[Input data]
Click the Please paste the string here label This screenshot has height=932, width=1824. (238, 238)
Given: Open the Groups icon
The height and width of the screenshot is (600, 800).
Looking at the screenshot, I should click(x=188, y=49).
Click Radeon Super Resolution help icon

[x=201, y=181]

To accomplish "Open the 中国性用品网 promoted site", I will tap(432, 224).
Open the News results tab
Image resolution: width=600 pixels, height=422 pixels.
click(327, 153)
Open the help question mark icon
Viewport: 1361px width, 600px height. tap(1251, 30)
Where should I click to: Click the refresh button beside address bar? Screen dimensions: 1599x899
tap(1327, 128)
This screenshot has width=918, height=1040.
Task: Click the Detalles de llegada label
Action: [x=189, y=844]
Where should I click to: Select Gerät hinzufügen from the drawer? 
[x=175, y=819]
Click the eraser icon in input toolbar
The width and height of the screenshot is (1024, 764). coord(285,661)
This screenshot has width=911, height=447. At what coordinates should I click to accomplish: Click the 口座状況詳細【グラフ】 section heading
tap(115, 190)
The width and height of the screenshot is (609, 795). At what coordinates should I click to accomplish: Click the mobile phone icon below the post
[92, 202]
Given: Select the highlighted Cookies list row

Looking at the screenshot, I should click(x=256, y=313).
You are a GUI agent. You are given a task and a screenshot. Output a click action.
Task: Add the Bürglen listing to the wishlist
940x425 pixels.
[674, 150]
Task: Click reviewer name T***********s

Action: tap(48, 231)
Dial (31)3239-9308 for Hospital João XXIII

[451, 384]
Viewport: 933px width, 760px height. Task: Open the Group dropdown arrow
[/Input data]
How to complete this task
Each record, from first to last, should be returned verbatim.

Solution below
Click the Please paste the string here label This screenshot has height=932, width=1824. (238, 238)
Given: Open the Groups icon
The height and width of the screenshot is (600, 800).
Looking at the screenshot, I should click(x=188, y=49).
Click Radeon Super Resolution help icon

[x=201, y=181]

To accomplish "Open the 中国性用品网 promoted site", I will tap(432, 224).
Open the News results tab
Image resolution: width=600 pixels, height=422 pixels.
click(327, 153)
Open the help question mark icon
Viewport: 1361px width, 600px height. tap(1251, 30)
Where should I click to: Click the refresh button beside address bar? Screen dimensions: 1599x899
tap(1327, 128)
This screenshot has width=918, height=1040.
Task: Click the Detalles de llegada label
Action: [x=189, y=844]
Where should I click to: Select Gerät hinzufügen from the drawer? 
[x=175, y=819]
Click the eraser icon in input toolbar
The width and height of the screenshot is (1024, 764). coord(285,661)
This screenshot has width=911, height=447. At what coordinates should I click to accomplish: Click the 口座状況詳細【グラフ】 section heading
tap(115, 190)
The width and height of the screenshot is (609, 795). At what coordinates should I click to accomplish: Click the mobile phone icon below the post
[92, 202]
Given: Select the highlighted Cookies list row

Looking at the screenshot, I should click(x=256, y=313).
You are a GUI agent. You are given a task and a screenshot. Output a click action.
Task: Add the Bürglen listing to the wishlist
940x425 pixels.
[674, 150]
Task: Click reviewer name T***********s

Action: tap(48, 231)
Dial (31)3239-9308 for Hospital João XXIII

[451, 384]
Viewport: 933px width, 760px height. Task: Open the Group dropdown arrow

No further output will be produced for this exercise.